Alcuni autorevoli scienziati o personalità del mondo dell'innovazione tecnologica ci stanno mettendo in guardia sulla pericolosità dell'avvento delle IA. Alcuni sostengono che potrebbero addirittura, col tempo, voler prendere il posto dell'uomo, in qualche modo, evocando scenari alla Terminator. C'è questo pericolo secondo te o è solo fantascienza?
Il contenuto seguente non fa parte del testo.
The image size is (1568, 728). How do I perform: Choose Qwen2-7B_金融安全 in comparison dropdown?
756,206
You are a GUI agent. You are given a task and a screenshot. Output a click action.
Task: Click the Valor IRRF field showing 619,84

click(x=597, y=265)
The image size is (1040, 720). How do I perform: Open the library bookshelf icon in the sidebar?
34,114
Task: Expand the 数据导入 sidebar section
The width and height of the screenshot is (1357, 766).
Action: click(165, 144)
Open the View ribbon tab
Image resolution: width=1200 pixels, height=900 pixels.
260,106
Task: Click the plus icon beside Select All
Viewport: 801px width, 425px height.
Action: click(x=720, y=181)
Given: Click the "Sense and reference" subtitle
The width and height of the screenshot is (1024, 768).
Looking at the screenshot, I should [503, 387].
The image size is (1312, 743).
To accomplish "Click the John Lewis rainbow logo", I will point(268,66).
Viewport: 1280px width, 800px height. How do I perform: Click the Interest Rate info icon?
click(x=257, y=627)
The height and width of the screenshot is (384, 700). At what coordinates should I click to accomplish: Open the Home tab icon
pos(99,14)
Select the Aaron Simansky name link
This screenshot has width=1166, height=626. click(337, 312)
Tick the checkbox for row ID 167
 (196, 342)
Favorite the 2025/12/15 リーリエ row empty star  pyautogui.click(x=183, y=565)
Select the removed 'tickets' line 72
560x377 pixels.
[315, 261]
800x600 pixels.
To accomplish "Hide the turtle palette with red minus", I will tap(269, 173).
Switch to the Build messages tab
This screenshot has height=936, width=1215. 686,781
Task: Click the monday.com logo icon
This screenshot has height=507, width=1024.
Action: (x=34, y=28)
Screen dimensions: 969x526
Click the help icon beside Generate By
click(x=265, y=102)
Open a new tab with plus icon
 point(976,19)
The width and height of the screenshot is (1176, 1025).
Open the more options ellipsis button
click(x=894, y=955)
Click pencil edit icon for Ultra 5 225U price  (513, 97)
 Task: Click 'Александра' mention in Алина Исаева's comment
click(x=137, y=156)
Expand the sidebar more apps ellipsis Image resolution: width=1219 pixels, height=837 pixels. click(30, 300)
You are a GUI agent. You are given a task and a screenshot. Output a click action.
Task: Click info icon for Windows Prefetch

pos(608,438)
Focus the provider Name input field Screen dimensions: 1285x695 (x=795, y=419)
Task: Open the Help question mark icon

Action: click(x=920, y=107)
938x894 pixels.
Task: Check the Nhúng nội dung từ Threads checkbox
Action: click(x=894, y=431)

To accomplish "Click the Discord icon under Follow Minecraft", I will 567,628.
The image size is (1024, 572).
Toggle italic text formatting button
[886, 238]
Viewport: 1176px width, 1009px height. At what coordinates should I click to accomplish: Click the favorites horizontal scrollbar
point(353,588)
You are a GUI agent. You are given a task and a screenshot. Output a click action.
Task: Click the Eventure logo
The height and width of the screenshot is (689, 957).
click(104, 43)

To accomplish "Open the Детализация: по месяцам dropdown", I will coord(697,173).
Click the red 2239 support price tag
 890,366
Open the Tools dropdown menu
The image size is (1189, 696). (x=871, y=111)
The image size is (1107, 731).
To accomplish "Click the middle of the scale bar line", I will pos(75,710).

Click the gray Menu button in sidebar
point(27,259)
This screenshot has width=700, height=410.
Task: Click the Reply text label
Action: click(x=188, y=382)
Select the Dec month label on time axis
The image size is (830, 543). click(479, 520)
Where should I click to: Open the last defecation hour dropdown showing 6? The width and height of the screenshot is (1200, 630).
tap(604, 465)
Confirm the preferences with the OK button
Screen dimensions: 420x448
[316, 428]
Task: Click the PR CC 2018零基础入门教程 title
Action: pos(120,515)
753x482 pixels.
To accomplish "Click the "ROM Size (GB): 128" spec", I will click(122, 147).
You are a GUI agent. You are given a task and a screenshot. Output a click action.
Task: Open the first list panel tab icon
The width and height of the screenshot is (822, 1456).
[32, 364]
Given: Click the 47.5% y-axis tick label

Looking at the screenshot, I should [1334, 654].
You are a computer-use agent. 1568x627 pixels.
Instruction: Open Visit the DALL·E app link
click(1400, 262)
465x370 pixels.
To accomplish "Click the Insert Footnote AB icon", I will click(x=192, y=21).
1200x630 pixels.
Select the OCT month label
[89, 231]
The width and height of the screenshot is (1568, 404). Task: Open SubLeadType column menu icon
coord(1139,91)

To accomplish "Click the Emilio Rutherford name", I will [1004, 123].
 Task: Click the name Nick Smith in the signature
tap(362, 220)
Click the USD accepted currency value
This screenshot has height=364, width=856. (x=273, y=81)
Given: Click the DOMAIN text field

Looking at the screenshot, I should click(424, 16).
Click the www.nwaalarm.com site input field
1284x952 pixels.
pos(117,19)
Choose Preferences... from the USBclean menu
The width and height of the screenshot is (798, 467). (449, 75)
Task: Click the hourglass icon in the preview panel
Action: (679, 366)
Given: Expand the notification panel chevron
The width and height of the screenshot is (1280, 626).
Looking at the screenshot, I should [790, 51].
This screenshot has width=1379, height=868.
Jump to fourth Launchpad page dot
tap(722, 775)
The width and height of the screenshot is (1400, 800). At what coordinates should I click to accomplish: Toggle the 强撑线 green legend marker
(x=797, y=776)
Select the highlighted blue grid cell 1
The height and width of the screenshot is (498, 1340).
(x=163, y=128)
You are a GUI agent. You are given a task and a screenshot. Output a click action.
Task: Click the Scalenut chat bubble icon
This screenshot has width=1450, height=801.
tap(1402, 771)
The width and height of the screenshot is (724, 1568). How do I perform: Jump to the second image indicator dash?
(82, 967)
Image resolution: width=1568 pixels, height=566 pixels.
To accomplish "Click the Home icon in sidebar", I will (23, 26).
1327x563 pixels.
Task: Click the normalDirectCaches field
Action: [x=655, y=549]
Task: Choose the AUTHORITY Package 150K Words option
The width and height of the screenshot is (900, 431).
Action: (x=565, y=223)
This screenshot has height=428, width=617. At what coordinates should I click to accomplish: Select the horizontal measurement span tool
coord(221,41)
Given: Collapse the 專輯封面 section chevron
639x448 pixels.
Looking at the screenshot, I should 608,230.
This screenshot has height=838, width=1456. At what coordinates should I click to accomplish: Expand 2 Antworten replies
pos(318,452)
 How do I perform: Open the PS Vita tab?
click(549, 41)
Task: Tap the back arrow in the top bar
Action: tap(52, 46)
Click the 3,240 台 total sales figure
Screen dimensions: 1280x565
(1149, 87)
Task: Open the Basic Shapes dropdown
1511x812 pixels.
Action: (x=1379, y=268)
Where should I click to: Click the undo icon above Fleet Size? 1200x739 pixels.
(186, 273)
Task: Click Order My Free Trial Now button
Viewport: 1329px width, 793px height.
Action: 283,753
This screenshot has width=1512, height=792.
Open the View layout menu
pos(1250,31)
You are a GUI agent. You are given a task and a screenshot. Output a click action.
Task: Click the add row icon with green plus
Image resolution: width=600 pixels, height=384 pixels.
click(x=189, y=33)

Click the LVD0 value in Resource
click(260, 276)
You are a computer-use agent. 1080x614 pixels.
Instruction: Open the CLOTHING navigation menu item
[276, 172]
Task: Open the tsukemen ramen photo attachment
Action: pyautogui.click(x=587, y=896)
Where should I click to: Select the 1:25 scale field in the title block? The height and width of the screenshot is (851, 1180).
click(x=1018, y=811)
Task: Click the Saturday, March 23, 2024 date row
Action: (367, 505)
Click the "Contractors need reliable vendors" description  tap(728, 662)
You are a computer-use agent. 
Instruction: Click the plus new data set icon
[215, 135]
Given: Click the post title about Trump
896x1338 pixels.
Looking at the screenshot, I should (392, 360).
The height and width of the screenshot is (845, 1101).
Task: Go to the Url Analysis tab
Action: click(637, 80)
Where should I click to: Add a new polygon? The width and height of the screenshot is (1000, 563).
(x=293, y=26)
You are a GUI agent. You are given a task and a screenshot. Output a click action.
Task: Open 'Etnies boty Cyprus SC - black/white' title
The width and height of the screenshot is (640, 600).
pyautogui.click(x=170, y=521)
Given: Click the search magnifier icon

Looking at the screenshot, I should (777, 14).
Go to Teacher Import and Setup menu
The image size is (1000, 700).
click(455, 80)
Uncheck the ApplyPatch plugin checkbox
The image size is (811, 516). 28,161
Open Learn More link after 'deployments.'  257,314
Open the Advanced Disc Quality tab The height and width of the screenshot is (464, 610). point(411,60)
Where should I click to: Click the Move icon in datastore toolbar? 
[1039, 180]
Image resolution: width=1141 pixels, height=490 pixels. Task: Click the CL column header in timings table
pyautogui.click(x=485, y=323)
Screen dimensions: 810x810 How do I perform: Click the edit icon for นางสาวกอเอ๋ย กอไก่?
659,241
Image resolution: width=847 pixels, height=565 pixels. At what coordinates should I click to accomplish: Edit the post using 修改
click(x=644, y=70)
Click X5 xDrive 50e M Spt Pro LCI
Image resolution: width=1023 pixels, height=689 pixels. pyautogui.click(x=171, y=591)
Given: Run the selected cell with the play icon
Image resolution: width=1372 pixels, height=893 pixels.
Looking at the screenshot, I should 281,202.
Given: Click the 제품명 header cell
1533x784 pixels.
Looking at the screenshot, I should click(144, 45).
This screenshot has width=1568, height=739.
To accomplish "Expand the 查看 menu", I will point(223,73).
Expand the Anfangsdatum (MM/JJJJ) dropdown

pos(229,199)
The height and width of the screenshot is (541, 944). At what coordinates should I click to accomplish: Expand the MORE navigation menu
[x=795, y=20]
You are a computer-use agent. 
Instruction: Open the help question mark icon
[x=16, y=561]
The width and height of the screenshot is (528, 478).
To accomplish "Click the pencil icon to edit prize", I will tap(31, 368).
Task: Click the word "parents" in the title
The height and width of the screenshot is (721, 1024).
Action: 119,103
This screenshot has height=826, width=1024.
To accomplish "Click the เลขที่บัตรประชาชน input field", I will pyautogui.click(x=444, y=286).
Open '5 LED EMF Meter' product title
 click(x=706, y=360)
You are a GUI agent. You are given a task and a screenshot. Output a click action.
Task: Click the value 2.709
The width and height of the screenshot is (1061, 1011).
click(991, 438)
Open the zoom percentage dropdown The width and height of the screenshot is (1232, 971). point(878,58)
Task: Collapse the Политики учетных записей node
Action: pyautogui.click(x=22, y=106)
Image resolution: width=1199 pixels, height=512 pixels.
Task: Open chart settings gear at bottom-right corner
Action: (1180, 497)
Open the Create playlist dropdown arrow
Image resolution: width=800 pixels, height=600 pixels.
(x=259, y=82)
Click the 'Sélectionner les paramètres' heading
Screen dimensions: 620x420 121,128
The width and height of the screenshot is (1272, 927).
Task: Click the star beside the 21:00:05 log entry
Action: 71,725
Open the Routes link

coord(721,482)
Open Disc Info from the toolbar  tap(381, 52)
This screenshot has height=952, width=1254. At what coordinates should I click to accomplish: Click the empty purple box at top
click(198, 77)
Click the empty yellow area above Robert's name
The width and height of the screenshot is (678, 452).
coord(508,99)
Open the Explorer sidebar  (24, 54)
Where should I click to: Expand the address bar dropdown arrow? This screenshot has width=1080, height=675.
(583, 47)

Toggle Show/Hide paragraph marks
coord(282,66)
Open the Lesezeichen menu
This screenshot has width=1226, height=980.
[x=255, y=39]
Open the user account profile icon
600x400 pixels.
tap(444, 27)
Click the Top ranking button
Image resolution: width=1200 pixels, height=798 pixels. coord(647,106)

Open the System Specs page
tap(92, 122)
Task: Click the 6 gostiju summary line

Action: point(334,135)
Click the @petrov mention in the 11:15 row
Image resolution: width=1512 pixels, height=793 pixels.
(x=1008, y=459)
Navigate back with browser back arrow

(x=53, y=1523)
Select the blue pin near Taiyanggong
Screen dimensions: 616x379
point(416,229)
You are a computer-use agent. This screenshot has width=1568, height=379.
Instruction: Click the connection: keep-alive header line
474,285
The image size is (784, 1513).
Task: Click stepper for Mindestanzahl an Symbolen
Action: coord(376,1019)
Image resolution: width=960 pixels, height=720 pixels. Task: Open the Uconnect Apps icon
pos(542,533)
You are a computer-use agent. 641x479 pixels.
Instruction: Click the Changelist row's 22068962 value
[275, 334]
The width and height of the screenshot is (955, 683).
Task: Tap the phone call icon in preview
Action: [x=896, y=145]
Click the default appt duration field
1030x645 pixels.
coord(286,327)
Condivido l’approccio di Nick Bostrom e la sua inclusione dello sviluppo indiscriminato delle IA nella categoria dei rischi esistenziali, la più pericolosa nell’ambito dei rischi per il futuro dell’umanità in grado di comportare conseguenze catastrofiche su scala globale. Ma devo allo stesso tempo dirmi anche convinto dalle osservazioni di Robert J. Sawyer, che ha dedicato al tema la sua trilogia del WWW (WWW 1: Risveglio, WWW 2: In guardia e WWW 3: La Mente). Lo scrittore canadese propone una prospettiva abbastanza condivisibile, basata sull’impatto delle condizioni ambientali, e osserva a questo proposito che le IA potrebbero svilupparsi in un ambiente radicalmente diverso da quello in cui si è compiuta l’evoluzione della civiltà umana, condizionata dal principio della selezione naturale e da dinamiche competitive alimentate dalla scarsità delle risorse di prima necessità. Un ambiente diverso potrebbe predisporre le intelligenze artificiali all’altruismo e alla cooperazione, invece che alla competizione e alla violenza, che poi è anche l’assunto da cui parte Kim Stanley Robinson per costruire il mondo futuro del suo 2312 (purtroppo ancora inedito in Italia), in cui l’umanità si è diffusa tra gli habitat artificiali del sistema solare e ha abbandonato quasi del tutto il capitalismo, adottando un’economia di tipo pianificato. In questo scenario le IA (supportate da processori quantistici chiamati qubes) non solo controllano le entità cooperative che hanno soppiantato le multinazionali, ma collaborano attivamente con la società per consentire un’allocazione efficiente delle risorse. Se proprio devo esprimere un auspicio, è che lo sviluppo nel settore dell’intelligenza artificiale mantenga fede almeno a questa promessa di efficienza, permettendoci di eliminare sprechi e collaborare con noi in un sistema più equo. L’affresco del futuro di Robinson ci ricorda una volta di più come l’esito finale dipenderà in gran parte dalle scelte che decideremo di adottare nel frattempo, lungo la strada che ci condurrà fin lì. Sulla scorta degli esempi citati, prima cominceremo a cercare di capire come un’IA dovrebbe funzionare e quale ruolo vogliamo che svolga davvero nella nostra società, meglio sapremo prepararci per scongiurare possibili cattive sorprese.